### Work item
Return the records below in full. Keep every word exact and skip the images.

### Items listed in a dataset
>>
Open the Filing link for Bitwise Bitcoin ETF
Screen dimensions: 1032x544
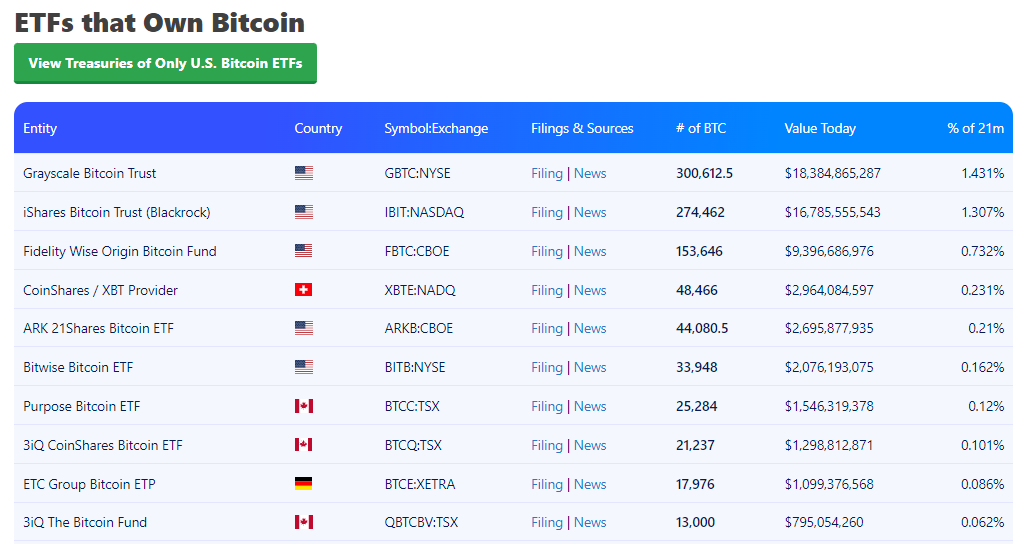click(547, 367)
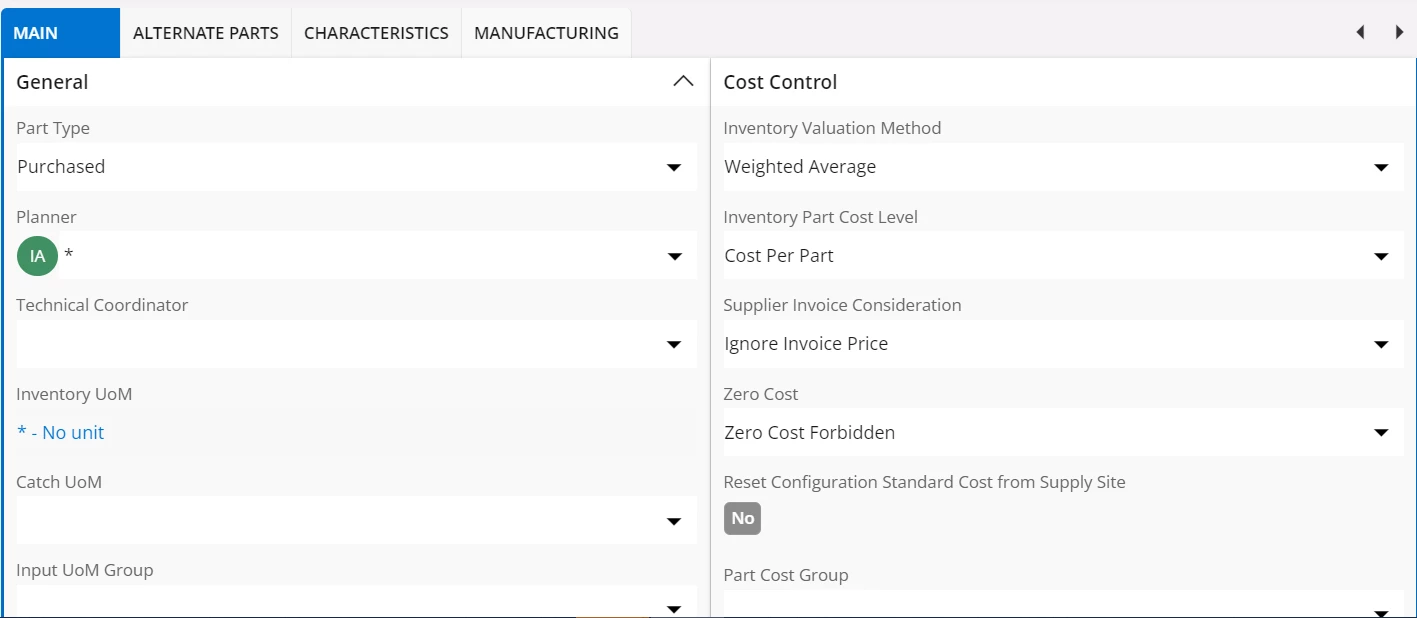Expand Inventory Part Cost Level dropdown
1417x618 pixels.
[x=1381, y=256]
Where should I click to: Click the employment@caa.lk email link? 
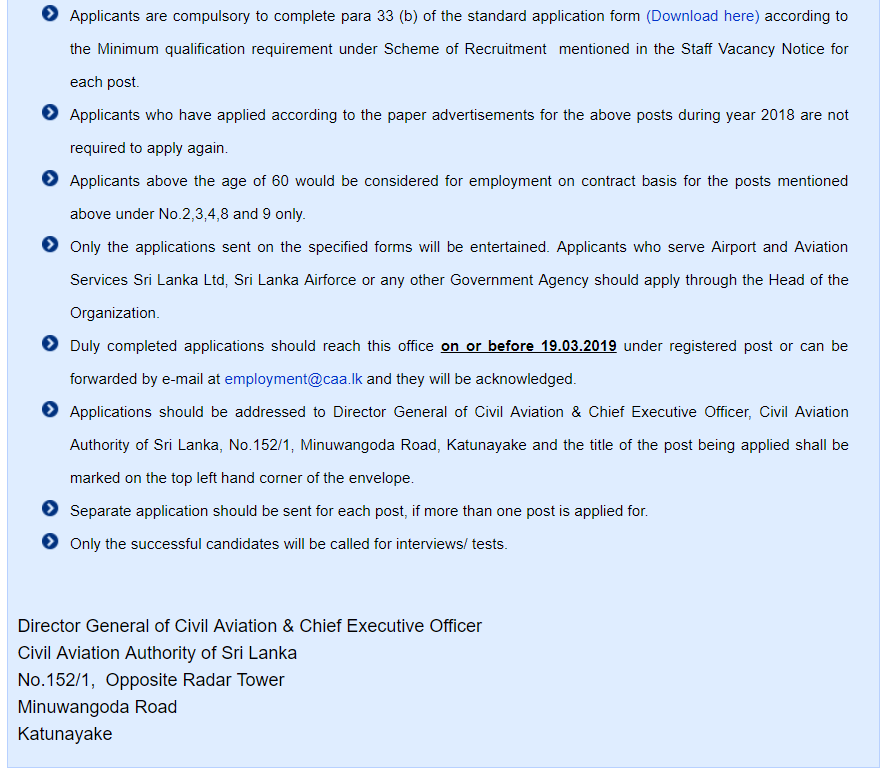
<<
### Response to the exercise
Open the Filing link for Bitwise Bitcoin ETF
Screen dimensions: 1032x544
click(547, 367)
Expand Inventory Part Cost Level dropdown
1417x618 pixels.
[x=1381, y=256]
Where should I click to: Click the employment@caa.lk email link? 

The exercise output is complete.